Work request
Every line below that includes the word "computer" needs to be copied.

Supplied entries
++++++++++++++++++++

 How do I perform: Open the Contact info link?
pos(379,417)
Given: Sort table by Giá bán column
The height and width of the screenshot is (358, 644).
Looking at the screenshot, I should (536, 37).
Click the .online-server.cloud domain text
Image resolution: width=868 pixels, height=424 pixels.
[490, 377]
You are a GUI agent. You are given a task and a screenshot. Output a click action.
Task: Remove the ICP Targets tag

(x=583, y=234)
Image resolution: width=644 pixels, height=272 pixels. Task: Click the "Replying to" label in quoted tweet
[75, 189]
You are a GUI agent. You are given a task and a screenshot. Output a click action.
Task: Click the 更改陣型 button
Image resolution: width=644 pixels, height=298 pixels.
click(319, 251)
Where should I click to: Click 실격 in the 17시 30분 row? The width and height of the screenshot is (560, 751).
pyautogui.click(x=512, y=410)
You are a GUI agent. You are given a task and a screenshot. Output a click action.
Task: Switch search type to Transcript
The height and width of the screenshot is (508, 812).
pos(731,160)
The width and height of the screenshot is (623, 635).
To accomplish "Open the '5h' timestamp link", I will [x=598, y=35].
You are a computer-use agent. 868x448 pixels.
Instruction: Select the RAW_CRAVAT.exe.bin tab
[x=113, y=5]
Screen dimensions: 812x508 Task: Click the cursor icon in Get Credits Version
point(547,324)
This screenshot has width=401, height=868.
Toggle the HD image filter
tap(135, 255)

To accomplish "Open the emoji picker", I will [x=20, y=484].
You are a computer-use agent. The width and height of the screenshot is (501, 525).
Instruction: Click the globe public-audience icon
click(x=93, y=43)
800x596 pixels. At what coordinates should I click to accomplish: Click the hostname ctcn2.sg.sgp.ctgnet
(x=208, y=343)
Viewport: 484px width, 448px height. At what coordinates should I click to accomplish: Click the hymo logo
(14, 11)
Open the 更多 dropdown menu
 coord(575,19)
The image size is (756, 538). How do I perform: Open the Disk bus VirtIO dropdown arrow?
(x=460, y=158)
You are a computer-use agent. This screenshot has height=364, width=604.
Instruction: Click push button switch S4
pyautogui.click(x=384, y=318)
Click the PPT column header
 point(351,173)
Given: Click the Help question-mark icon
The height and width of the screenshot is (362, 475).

++++++++++++++++++++

Written answer
You are a computer-use agent. 868x448 pixels.
You are a computer-use agent. The width and height of the screenshot is (501, 525).
You are a computer-use agent. This screenshot has height=364, width=604.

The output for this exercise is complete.